• **Aim of the task**
The answer should contain all of the records below, each one copied word for word.

• **Supplied material**
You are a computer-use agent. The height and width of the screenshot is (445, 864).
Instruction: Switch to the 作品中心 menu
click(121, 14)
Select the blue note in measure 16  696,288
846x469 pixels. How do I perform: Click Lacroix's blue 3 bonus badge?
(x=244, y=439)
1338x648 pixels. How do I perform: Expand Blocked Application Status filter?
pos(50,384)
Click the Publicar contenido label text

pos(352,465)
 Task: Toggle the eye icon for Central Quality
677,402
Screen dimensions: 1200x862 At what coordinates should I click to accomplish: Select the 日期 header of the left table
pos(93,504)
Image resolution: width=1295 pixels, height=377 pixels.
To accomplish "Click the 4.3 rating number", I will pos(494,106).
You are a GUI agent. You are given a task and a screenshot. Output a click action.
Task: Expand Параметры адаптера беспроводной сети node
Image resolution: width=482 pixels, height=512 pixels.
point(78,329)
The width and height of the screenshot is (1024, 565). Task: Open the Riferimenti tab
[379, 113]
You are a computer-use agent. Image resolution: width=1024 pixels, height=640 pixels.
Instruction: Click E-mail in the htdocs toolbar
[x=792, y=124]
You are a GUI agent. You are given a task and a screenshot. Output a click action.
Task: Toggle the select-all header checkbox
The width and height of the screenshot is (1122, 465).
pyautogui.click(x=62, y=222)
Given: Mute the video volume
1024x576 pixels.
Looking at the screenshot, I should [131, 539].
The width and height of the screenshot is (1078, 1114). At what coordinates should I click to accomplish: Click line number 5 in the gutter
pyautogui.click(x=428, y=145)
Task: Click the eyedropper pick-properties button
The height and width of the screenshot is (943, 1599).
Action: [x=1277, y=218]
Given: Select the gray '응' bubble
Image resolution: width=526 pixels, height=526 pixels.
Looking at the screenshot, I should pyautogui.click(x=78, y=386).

• **Task output**
You are a computer-use agent. The height and width of the screenshot is (445, 864).
Instruction: Switch to the 作品中心 menu
click(121, 14)
Select the blue note in measure 16  696,288
846x469 pixels. How do I perform: Click Lacroix's blue 3 bonus badge?
(x=244, y=439)
1338x648 pixels. How do I perform: Expand Blocked Application Status filter?
pos(50,384)
Click the Publicar contenido label text

pos(352,465)
 Task: Toggle the eye icon for Central Quality
677,402
Screen dimensions: 1200x862 At what coordinates should I click to accomplish: Select the 日期 header of the left table
pos(93,504)
Image resolution: width=1295 pixels, height=377 pixels.
To accomplish "Click the 4.3 rating number", I will pos(494,106).
You are a GUI agent. You are given a task and a screenshot. Output a click action.
Task: Expand Параметры адаптера беспроводной сети node
Image resolution: width=482 pixels, height=512 pixels.
point(78,329)
The width and height of the screenshot is (1024, 565). Task: Open the Riferimenti tab
[379, 113]
You are a computer-use agent. Image resolution: width=1024 pixels, height=640 pixels.
Instruction: Click E-mail in the htdocs toolbar
[x=792, y=124]
You are a GUI agent. You are given a task and a screenshot. Output a click action.
Task: Toggle the select-all header checkbox
The width and height of the screenshot is (1122, 465).
pyautogui.click(x=62, y=222)
Given: Mute the video volume
1024x576 pixels.
Looking at the screenshot, I should [131, 539].
The width and height of the screenshot is (1078, 1114). At what coordinates should I click to accomplish: Click line number 5 in the gutter
pyautogui.click(x=428, y=145)
Task: Click the eyedropper pick-properties button
The height and width of the screenshot is (943, 1599).
Action: [x=1277, y=218]
Given: Select the gray '응' bubble
Image resolution: width=526 pixels, height=526 pixels.
Looking at the screenshot, I should pyautogui.click(x=78, y=386).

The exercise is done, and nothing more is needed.